Basra British TroopsUpdated to examine progress of varying reports
While we’ve grown accustomed to daily reports of suicide bombings in and around Baghdad, some of the most dramatic anti-coalition action over the past 8 months has come out of Basra. Or at least the pristine video footage has it that way.

I’ve been restraining myself all morning from posting this CNN video report in which “rock-throwing, chanting crowds gather after a British copter crashes in Basra.”

The CNN anchor alludes to a Reuters report that the helicopter was shot down, but the reporter in Baghdad sort of sloughs it off. This account will most certainly change by days end. For now AP files it as follows (note – article at link will automatically be updated throughout the day):

Police Capt. Mushtaq Khazim said the helicopter was apparently shot down in a residential district. He said the four-member crew was killed, but British officials would say only that there were “casualties.”

basra
Agence-France Presse accounts for four dead including two children as a result of the “clashes between an angry mob and British troops at the site of the crash.”
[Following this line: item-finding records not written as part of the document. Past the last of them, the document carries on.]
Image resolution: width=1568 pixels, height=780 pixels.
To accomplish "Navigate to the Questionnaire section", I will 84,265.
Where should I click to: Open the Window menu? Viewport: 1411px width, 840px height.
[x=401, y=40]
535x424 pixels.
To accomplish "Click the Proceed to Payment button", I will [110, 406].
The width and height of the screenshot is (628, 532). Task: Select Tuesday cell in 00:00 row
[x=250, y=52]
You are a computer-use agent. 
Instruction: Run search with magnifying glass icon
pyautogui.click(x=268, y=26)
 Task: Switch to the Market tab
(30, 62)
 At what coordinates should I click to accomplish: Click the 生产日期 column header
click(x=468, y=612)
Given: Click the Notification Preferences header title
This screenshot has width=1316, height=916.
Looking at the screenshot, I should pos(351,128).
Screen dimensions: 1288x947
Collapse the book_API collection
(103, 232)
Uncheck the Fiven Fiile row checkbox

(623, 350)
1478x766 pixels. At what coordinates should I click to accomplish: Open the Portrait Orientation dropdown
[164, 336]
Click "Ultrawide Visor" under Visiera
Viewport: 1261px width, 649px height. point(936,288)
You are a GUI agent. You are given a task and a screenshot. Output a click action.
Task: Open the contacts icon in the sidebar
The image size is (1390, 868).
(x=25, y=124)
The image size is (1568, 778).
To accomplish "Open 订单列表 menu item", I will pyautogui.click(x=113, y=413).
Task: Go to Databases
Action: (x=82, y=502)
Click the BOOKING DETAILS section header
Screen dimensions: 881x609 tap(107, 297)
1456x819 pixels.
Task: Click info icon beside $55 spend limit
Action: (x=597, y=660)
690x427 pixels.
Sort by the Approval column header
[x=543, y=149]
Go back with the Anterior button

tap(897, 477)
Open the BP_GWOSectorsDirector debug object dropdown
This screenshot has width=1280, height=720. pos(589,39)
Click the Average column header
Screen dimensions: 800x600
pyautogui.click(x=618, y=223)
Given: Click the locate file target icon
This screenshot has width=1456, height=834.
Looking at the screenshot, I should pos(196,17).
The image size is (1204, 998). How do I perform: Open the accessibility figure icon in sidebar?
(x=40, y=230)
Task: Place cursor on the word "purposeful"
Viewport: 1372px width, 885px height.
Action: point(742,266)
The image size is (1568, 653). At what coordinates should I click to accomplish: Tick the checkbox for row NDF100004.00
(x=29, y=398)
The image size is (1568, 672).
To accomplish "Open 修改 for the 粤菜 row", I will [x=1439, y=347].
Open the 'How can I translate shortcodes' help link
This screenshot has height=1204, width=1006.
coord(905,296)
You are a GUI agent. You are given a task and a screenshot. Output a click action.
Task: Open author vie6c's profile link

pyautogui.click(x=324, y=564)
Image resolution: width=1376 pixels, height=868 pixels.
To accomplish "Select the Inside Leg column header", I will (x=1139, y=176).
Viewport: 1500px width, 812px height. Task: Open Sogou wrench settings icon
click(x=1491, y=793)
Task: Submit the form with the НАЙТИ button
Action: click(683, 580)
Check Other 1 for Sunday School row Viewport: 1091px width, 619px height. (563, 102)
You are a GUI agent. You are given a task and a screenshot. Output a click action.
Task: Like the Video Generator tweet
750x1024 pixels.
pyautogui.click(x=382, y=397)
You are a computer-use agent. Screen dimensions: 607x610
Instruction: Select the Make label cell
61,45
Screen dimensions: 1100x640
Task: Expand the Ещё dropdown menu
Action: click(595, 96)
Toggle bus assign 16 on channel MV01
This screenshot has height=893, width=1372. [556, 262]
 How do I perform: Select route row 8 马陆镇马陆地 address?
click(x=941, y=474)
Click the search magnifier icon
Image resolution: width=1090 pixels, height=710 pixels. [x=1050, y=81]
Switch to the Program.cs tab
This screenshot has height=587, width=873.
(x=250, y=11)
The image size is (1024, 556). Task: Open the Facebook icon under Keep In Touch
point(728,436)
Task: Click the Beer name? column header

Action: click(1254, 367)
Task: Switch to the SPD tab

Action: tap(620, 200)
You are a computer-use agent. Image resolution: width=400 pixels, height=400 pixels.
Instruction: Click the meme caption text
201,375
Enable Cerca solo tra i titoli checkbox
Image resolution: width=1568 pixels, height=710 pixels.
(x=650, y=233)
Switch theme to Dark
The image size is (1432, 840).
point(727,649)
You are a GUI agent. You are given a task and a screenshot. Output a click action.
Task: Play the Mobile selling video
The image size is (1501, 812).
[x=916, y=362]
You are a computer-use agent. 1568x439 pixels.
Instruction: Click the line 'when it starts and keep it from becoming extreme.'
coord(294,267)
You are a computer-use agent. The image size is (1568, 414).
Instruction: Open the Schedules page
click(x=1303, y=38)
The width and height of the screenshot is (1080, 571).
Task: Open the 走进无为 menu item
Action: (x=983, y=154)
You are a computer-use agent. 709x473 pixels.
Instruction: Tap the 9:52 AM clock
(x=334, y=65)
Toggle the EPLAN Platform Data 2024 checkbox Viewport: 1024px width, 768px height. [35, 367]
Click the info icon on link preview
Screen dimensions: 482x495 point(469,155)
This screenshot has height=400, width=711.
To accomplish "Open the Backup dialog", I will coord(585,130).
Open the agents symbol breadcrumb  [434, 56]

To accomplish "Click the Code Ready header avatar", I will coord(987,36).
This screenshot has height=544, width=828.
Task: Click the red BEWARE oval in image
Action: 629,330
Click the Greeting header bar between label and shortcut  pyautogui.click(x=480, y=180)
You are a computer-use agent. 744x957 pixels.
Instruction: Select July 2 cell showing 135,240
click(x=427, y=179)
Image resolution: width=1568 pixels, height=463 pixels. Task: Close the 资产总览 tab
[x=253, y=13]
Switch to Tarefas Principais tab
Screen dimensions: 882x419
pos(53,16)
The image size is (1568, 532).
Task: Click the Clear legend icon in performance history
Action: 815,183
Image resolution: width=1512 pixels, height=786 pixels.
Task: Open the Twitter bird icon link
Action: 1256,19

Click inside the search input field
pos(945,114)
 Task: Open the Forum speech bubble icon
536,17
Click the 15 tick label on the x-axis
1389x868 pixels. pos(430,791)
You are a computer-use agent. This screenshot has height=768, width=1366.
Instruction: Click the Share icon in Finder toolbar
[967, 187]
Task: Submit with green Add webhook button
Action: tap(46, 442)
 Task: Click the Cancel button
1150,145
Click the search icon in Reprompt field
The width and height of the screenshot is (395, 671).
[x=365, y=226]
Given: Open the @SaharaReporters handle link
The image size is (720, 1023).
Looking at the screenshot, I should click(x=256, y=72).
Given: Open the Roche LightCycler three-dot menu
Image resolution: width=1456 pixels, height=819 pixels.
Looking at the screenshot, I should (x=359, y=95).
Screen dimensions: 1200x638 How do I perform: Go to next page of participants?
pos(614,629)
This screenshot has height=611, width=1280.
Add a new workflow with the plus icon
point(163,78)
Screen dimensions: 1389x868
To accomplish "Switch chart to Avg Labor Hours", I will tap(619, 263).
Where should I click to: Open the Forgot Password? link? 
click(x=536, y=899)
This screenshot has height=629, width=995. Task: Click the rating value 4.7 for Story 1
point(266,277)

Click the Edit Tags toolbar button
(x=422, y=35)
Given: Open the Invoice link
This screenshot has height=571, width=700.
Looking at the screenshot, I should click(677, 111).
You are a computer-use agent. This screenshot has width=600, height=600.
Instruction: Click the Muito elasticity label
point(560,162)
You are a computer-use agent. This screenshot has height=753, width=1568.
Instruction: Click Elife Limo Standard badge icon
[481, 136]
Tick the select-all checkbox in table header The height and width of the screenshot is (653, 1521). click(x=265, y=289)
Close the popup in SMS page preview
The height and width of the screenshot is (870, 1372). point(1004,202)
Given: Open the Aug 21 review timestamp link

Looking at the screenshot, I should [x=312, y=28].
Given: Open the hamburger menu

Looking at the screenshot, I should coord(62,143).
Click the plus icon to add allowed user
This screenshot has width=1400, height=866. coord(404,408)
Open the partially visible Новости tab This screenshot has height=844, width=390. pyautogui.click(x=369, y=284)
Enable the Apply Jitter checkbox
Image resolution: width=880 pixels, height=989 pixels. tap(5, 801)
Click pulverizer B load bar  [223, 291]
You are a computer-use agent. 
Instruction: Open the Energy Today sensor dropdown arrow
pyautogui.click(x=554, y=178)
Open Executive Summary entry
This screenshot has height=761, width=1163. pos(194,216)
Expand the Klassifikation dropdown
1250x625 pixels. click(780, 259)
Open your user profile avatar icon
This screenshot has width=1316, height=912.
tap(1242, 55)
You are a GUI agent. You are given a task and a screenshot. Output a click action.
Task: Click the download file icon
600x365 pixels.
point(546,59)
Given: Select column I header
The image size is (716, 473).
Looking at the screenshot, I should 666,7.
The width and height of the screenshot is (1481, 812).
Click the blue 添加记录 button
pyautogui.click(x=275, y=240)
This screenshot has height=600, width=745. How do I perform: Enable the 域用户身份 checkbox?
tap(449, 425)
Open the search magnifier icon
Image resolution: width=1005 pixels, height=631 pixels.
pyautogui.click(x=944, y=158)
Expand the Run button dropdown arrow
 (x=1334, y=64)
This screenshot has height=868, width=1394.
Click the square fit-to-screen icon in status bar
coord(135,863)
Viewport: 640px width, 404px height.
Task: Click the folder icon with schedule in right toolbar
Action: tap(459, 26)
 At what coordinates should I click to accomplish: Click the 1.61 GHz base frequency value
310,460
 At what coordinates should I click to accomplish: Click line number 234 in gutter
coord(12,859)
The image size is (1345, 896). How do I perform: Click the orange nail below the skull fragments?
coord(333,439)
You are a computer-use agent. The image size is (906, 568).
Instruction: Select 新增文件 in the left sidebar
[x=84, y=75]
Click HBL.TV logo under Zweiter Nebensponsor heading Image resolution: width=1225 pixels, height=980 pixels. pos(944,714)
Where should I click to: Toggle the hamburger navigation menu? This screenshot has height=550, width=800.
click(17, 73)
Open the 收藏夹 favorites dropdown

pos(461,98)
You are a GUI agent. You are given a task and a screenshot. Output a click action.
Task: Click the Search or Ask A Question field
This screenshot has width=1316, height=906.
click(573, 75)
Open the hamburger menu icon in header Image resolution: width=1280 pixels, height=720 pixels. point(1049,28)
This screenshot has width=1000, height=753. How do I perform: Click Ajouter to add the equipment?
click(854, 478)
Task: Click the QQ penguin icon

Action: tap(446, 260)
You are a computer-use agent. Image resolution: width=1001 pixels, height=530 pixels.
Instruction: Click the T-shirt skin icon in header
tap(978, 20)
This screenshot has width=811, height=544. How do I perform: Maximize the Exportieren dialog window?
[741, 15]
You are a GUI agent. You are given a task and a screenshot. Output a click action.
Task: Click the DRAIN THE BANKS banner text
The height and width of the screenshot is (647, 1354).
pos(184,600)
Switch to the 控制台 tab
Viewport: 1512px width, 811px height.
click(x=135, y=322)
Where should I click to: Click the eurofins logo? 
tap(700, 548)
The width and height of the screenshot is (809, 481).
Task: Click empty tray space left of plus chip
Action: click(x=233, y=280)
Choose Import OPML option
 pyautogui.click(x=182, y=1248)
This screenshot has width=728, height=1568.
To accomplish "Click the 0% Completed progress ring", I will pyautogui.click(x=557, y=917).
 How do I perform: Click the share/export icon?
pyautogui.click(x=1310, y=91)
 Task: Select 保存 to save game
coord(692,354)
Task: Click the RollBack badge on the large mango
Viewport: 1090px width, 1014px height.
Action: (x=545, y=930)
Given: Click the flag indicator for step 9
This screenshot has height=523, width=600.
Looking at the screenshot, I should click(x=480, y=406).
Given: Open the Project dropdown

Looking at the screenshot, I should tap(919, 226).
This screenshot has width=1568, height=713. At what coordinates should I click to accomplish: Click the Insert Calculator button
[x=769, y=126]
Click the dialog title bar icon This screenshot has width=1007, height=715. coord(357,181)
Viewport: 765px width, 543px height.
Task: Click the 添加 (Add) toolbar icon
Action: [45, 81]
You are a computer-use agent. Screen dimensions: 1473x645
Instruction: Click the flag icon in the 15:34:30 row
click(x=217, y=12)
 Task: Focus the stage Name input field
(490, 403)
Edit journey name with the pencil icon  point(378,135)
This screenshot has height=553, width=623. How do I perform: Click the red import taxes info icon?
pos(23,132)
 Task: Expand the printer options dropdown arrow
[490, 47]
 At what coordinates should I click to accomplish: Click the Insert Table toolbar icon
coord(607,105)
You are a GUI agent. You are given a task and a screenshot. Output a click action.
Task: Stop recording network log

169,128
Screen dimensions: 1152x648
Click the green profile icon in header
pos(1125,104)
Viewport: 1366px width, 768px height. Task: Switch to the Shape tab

UPDATE 1: I posted it, with additional reference to the 10 U.S. troops killed in a helicopter crash in Afghanistan. News outlets are featuring the stories differently, at least online. While both are top stories, in some instances the U.S. troops are featured. The Basra story is more important however because a) their helicopter may have been *shot* down, and b) according to CNN, Basra is once again under curfew. The Afghanistan incident did not involve enemy fire and also occurred over 24 hours ago. Sabrina Tavernise has filed from Baghdad for NYT.

UPDATE 2: AP has finally updated their wire writethrough. Here is the original, which clearly has a pro-U.S./British bias. The new article, by a different reporter, reads: “A British military helicopter apparently was hit by a missile” in the lede. Reuters, originally reported that the chopper was “apparently shot down,” and have since cut the “apparently” and say it was “brought down.”

Taking a completely different approach originally was AFP, who originally led with details of the clash on the ground and the Iraqi casualties. The French press agency has now flipped the lede to open with “At least two British soldiers died when their helicopter crashed…”

The photos coming off the wires are quite impressive.

While this may not seem at all interesting to anyone who may happen upon this blog, I find it highly interesting and educational. In these hi-tech fully-connected times, war reporting remains a varied, slow developing and highly objective art.